### Objectives
a. In the floor joist bridging thread, write out the part that opens with the words containing "Try posting this" and closes with "(Jan 27, 2010)", substituting "air ducts" for "duct work".
b. For each statement about the floor joist bridging thread, answer yes or no and quote the words of the thread that decide it: (i) metal braces can be adjusted; (ii) a squeak at a seam calls for a block nailed from joist to joist under the seam; (iii) one post states firmly that the missing cross bridging causes the noises.

### Text passage
# Floor Joist Bridging



## mark942 (Feb 2, 2008)

Cross bracing is to keep the joists in rack.I always cross brace whether it be wood or metal bracing.Metal braces are a bit expensive but are adjustable ( no cutting )repetitive redundant nailing but well worth the effort..........:thumbsup:
My .02 cents.


----------



## mike boufford (Feb 11, 2008)

It doesn't sound as if bracing will correct squeak and rattles nor the banging sound coming from the cold air return (?), correct? I don't want to do needless work, but what can I do to correct a situation where the builder may not have used screw and glue to put the sub floor down?


----------



## mark942 (Feb 2, 2008)

Take a look @ your ducting.Make sure that all joints are taped and screwed.Also make sure there is strapping where needed.As to the squeaking in the floor.Hopefully you have access to your basement/crawl space,you can see if the floor is moving in a certain place.Might be located on a joist or a seam.If it is on a joist you can toenail screw through the joist to tighten it up.If it is on a seam you will need to nail a block from joist to joist under the seam for a nailing backer.Then screw in a few screws on either side of the seam to tighten it all up.The nailing will be done from the underside of the floor.I am sure the upper is finished.Hope this helps you out.


----------



## AtlanticWBConst. (May 12, 2006)

Try posting this "noise issue", regarding the duct work in the *HVAC Forum*. I have a feeling that the lack of cross bridging and the noises may not be related.


----------



## m tessier (Jan 27, 2010)

### Dataset extract
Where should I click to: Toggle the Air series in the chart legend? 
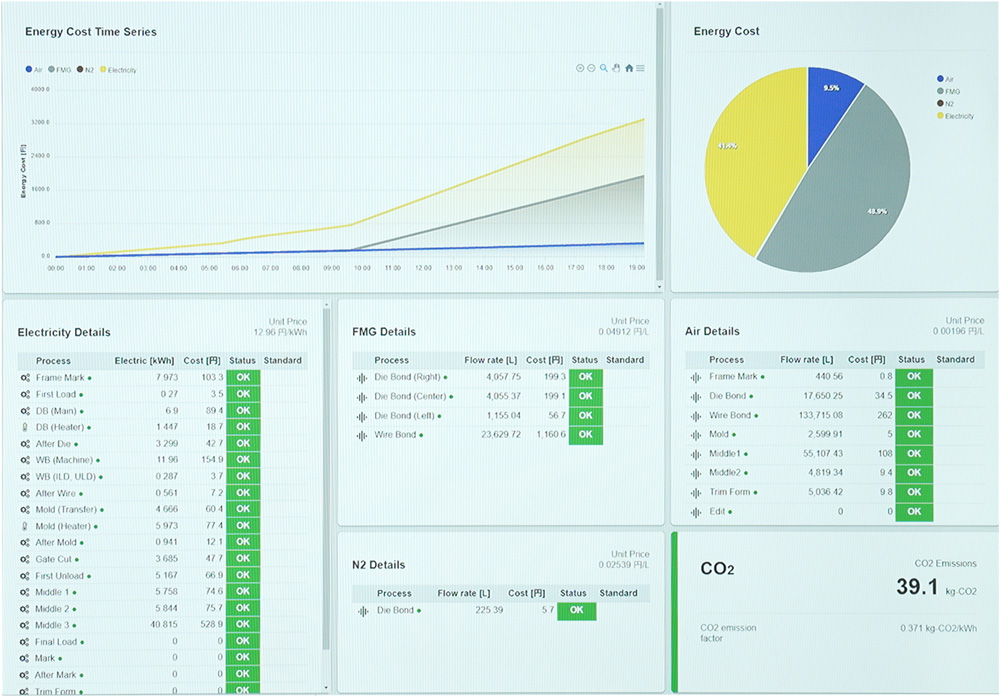36,69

### Exercise results
a.
Try posting this "noise issue", regarding the air ducts in the *HVAC Forum*. I have a feeling that the lack of cross bridging and the noises may not be related.


----------



## m tessier (Jan 27, 2010)

b.
(i) Yes: "Metal braces are a bit expensive but are adjustable"
(ii) Yes: "If it is on a seam you will need to nail a block from joist to joist under the seam for a nailing backer."
(iii) No: "I have a feeling that the lack of cross bridging and the noises may not be related."